Сердце Джули готово было выпрыгнуть из груди. Спасайся, отчаянно кричало оно, беги, они убьют тебя.
— Я тебя подвозил на прошлой неделе, — напомнил человечек в синем джемпере. — Бери кирпич, красавица, тут на всех хватит.
И еще поцелуй. Никаких сомнений — он исцелится! Ее миоценовые губы высосут у него из мозгов дьявольский туман.
— Нашла кого целовать, подруга, — не унимался Шайнер, — Они же тебя вздрючили на прошлой неделе? Куда это годится?
Спасаться? Бежать? Ни к чему, теперь она свободна, она избавлена от тяжкого бремени божественных сил. Повернувшись к толпе, Джули вдруг наклонилась и подхватила увесистый обломок бетона. Соотношение сил — смешно и говорить. С одной стороны кэмденская толпа, вооруженная камнями, кирпичами, свинцом и битым стеклом, а с другой — Джули Кац, держащая наготове одну лишь фразу, лучшее высказывание своего брата.
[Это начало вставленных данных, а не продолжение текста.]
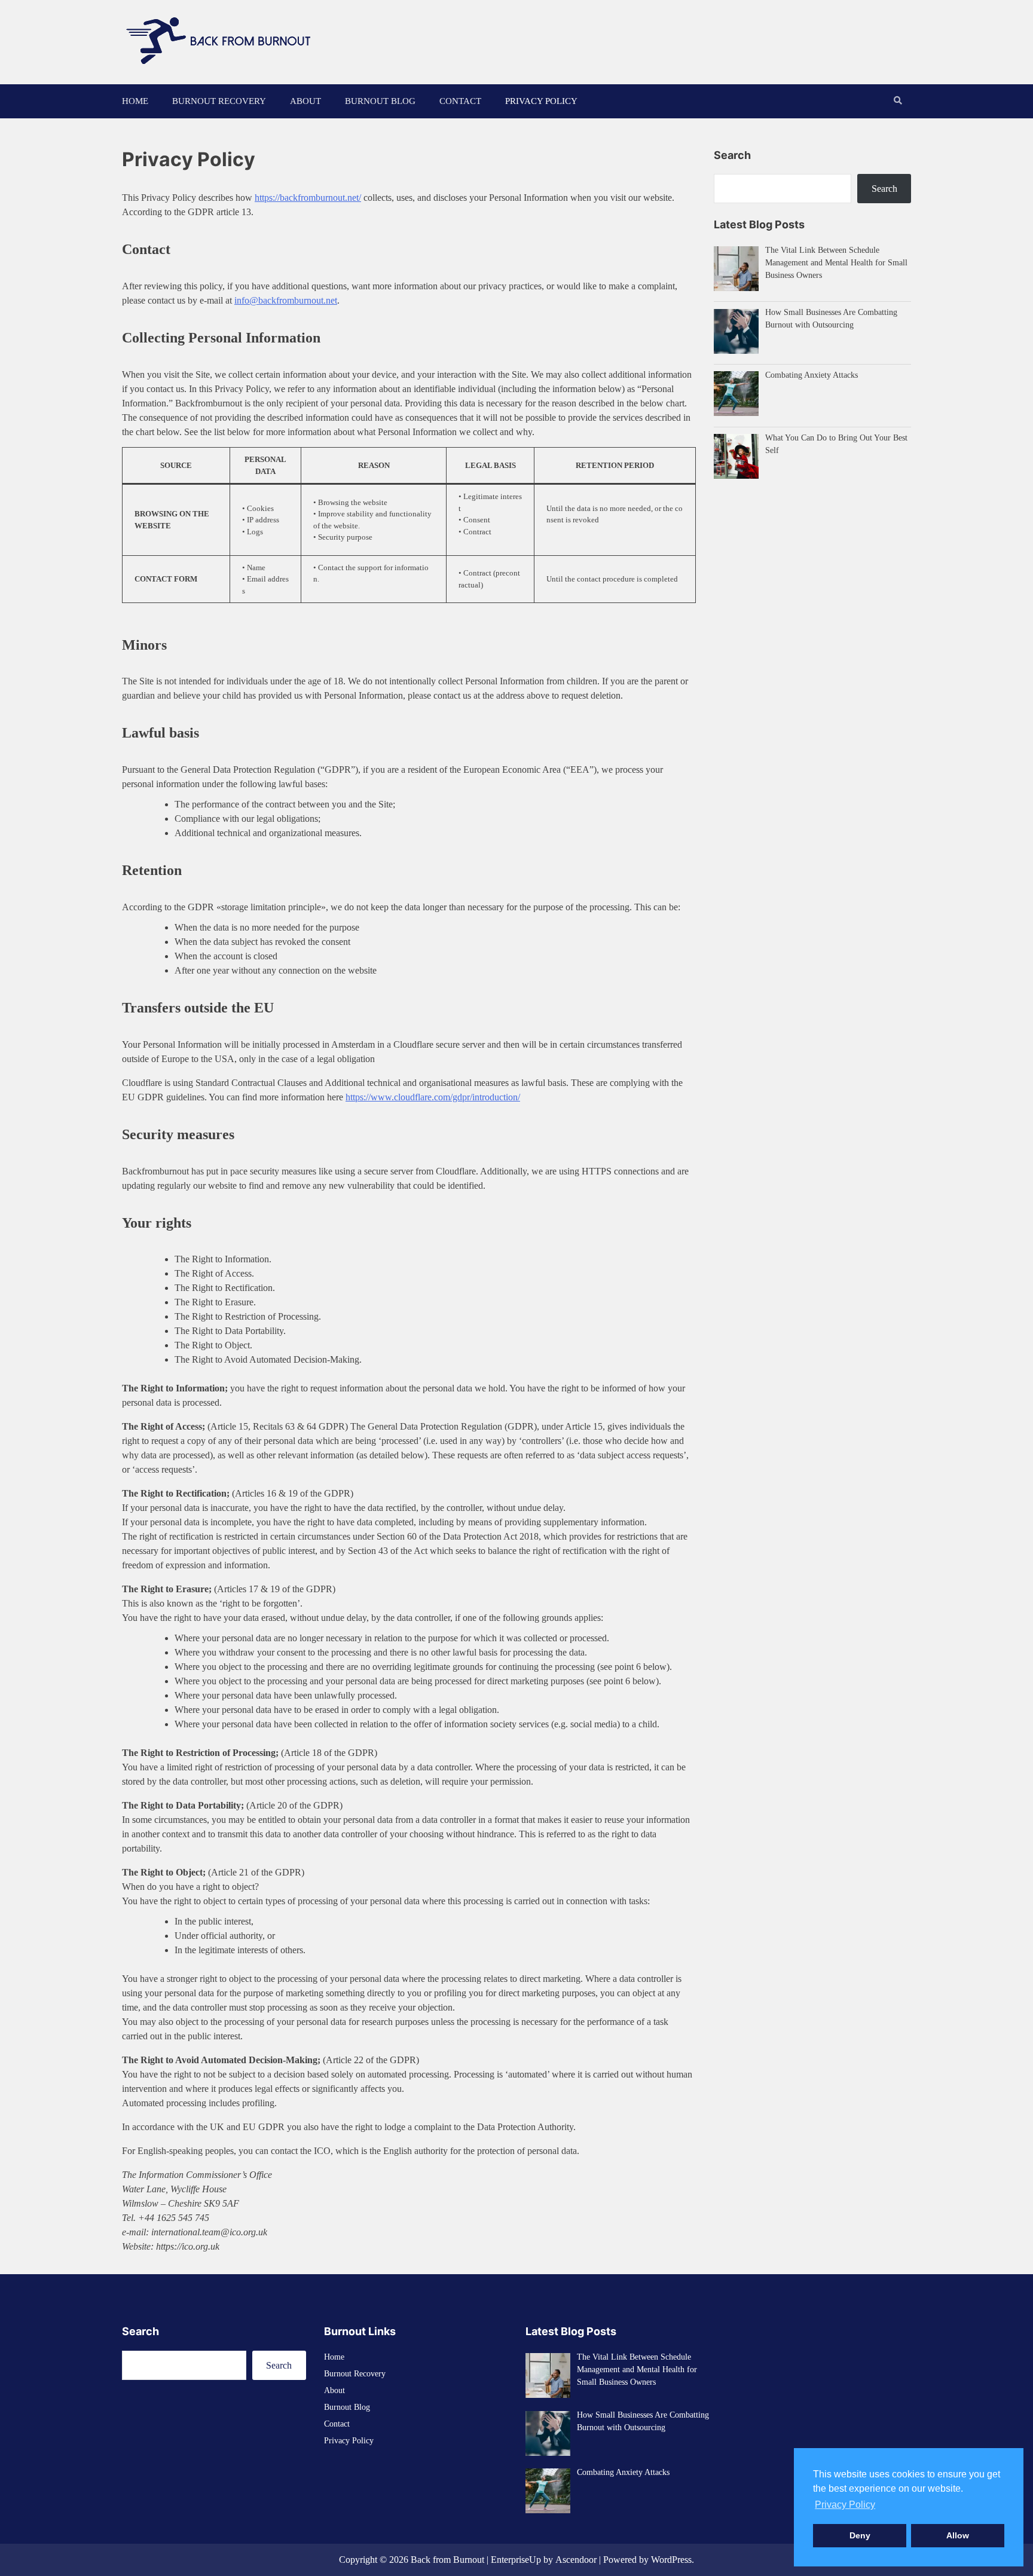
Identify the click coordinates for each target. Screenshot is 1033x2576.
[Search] (897, 101)
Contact (460, 101)
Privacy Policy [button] (845, 2504)
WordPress (671, 2559)
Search (884, 188)
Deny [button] (859, 2535)
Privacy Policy (541, 101)
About (305, 101)
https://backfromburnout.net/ (308, 197)
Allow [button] (957, 2535)
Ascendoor (576, 2559)
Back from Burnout (447, 2559)
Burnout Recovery (219, 101)
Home (135, 101)
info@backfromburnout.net (285, 300)
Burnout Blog (380, 101)
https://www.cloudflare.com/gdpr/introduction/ (433, 1097)
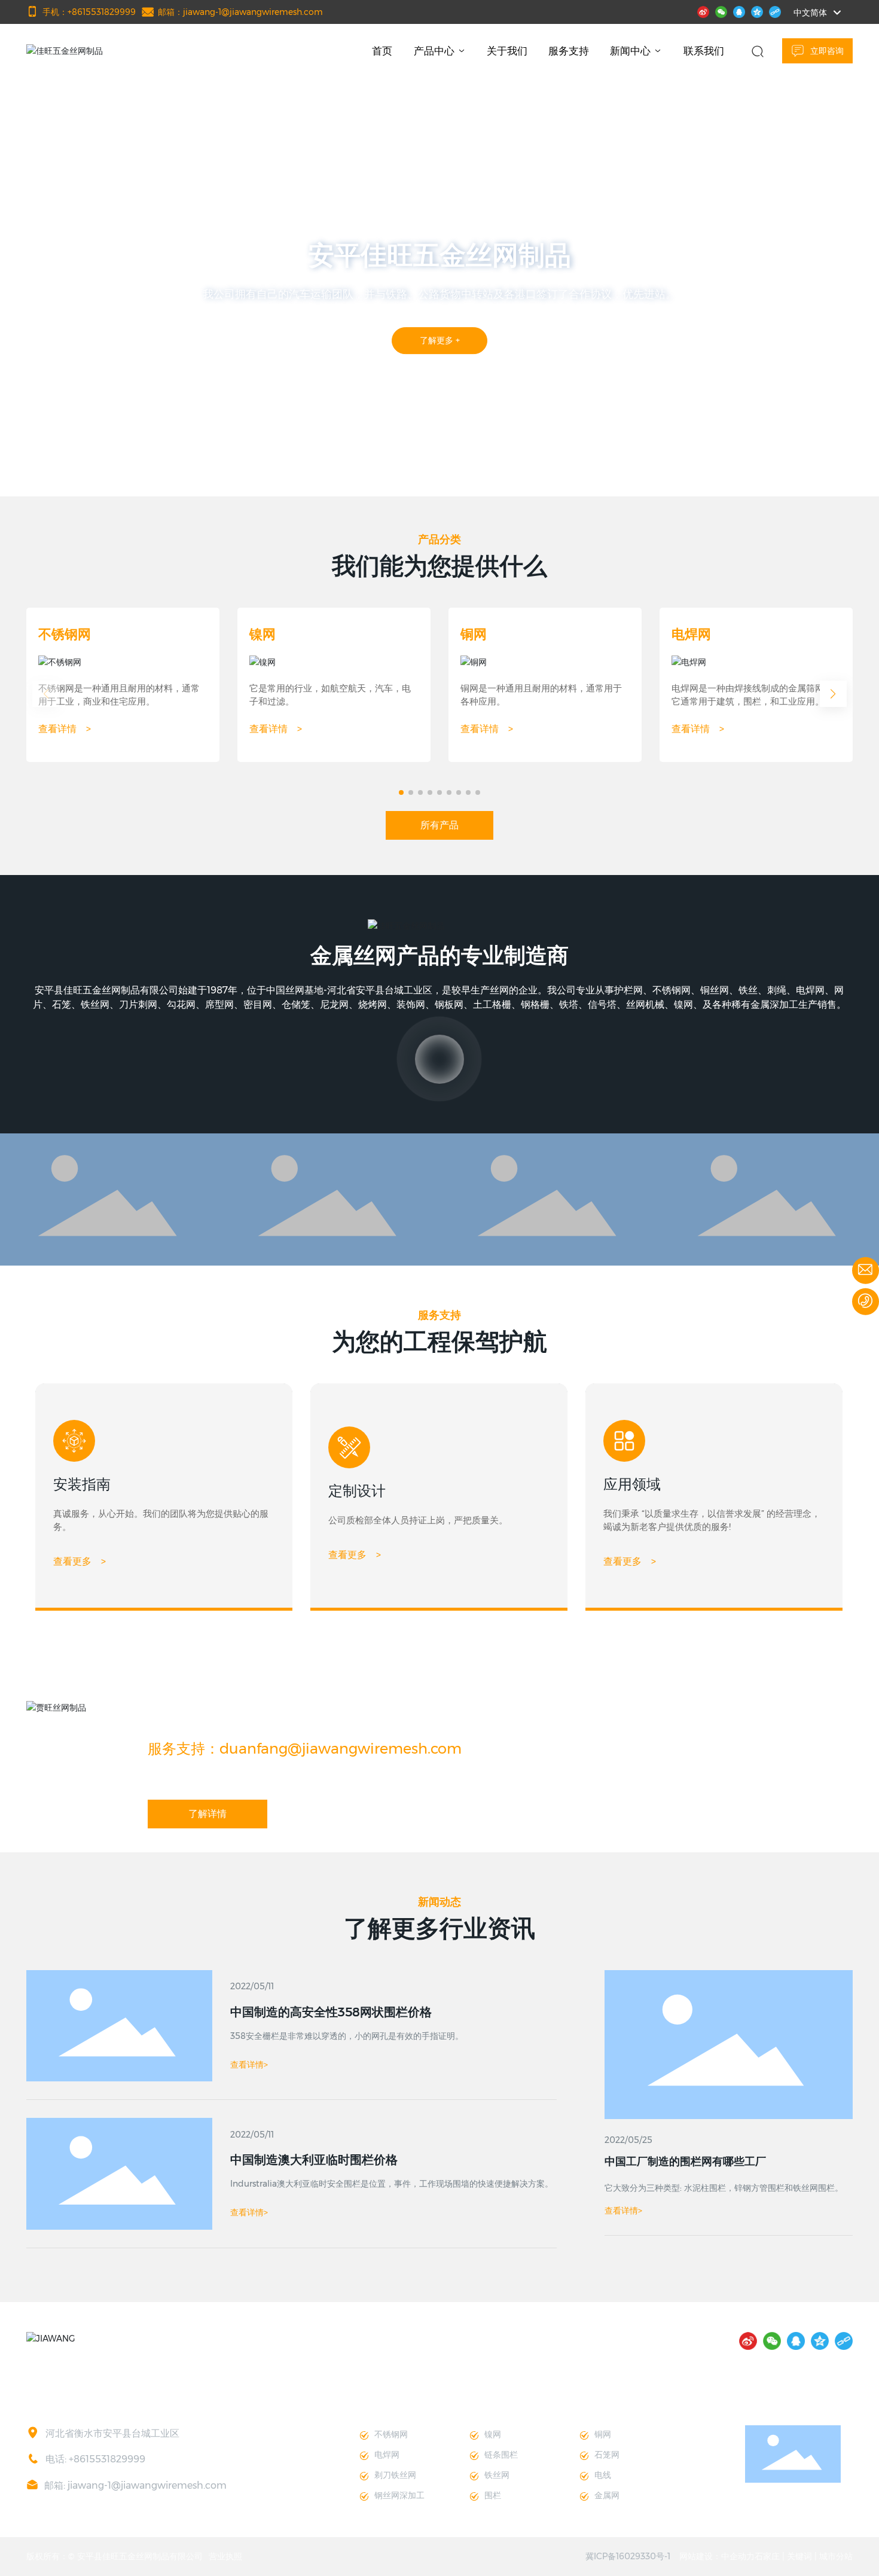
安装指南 (82, 1484)
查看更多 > (79, 1561)
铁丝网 (496, 2475)
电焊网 (691, 634)
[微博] (703, 11)
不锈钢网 (64, 634)
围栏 (492, 2495)
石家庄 (767, 2556)
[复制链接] (775, 11)
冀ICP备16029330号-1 (627, 2556)
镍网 (262, 634)
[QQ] (739, 11)
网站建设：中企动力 (717, 2556)
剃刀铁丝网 (395, 2475)
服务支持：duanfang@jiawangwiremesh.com (305, 1748)
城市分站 (836, 2556)
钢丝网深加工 (399, 2495)
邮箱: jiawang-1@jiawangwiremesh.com (135, 2485)
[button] (91, 463)
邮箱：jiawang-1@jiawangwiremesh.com (240, 12)
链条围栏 (501, 2454)
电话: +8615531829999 (95, 2459)
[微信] (721, 11)
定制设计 (357, 1490)
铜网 (473, 634)
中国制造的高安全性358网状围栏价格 (331, 2012)
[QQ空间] (757, 11)
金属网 (606, 2495)
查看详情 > (64, 728)
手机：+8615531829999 (89, 12)
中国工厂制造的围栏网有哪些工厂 (685, 2161)
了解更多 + (452, 360)
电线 (602, 2475)
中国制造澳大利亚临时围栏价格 (314, 2160)
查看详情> (623, 2210)
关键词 (799, 2556)
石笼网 (606, 2454)
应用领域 (632, 1484)
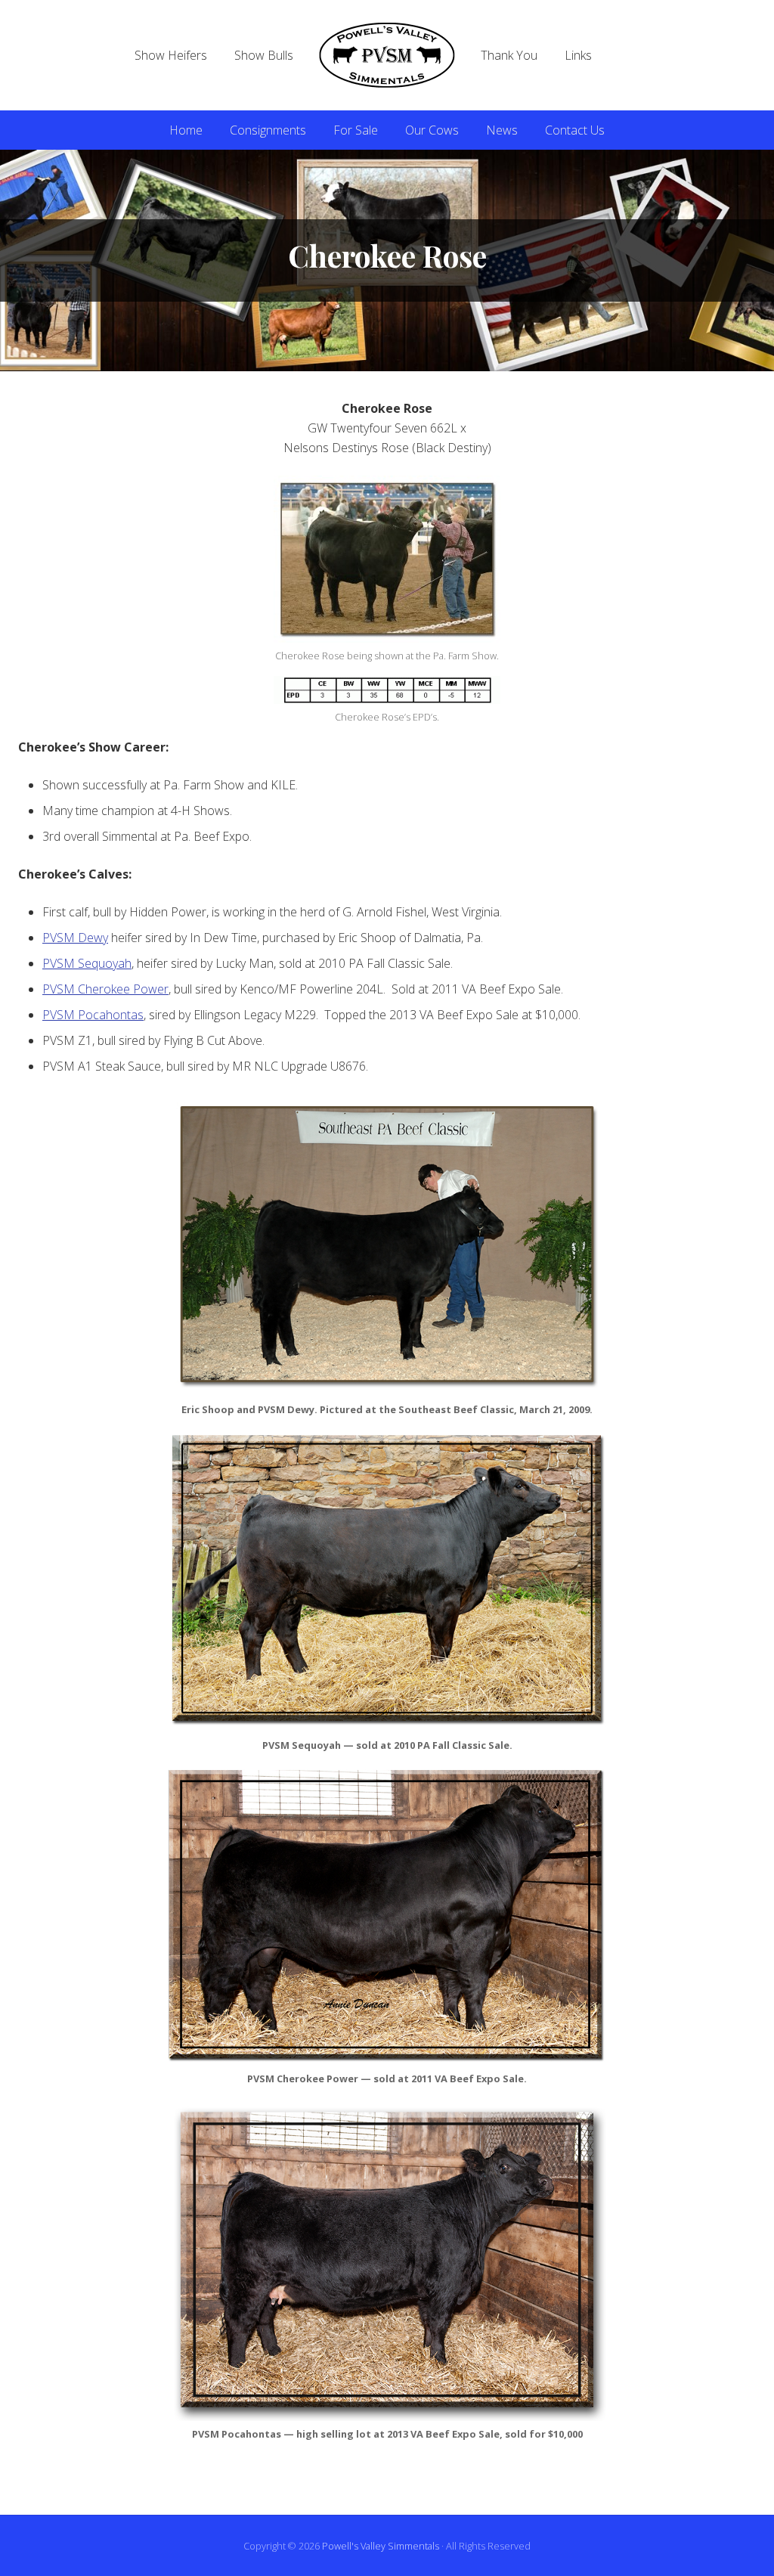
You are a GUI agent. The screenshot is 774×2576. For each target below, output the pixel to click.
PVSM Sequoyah (87, 963)
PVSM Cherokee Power (105, 989)
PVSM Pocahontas (93, 1014)
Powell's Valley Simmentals (380, 2546)
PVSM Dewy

Она колебалась, какую версию выбрать. Короля Иакова? Пересмотренную каноническую? Новую международную? Донау? Остановилась на версии Макса фон Зюдова из любимого фильма Джорджины «Предание преданий».
— Пусть тот из вас, кто без греха, — Джули протянула толпе свой обломок бетона, — первым бросит в него камень.
Ник Шайнер растерянно осекся.
Джули повысила голос:
— Пусть тот из вас, кто без греха, первым бросит в него камень. Ну же, Шайнер, давай!
Тот тупо осклабился. Джули казалось, что она слышит скрежет проржавевших нейронов, проворачивающихся у него в мозгу. Ей представился забитый недоросль, парень, не имевший ни малейшего представления о сексе и вдруг наткнувшийся на номер «Плейбоя». Естественная реакция организма неизбежна. С Шайнером произошло нечто подобное, только в данном случае эрекция носила этический характер. Ей удалось затронуть глубинные струнки его полудохлой души.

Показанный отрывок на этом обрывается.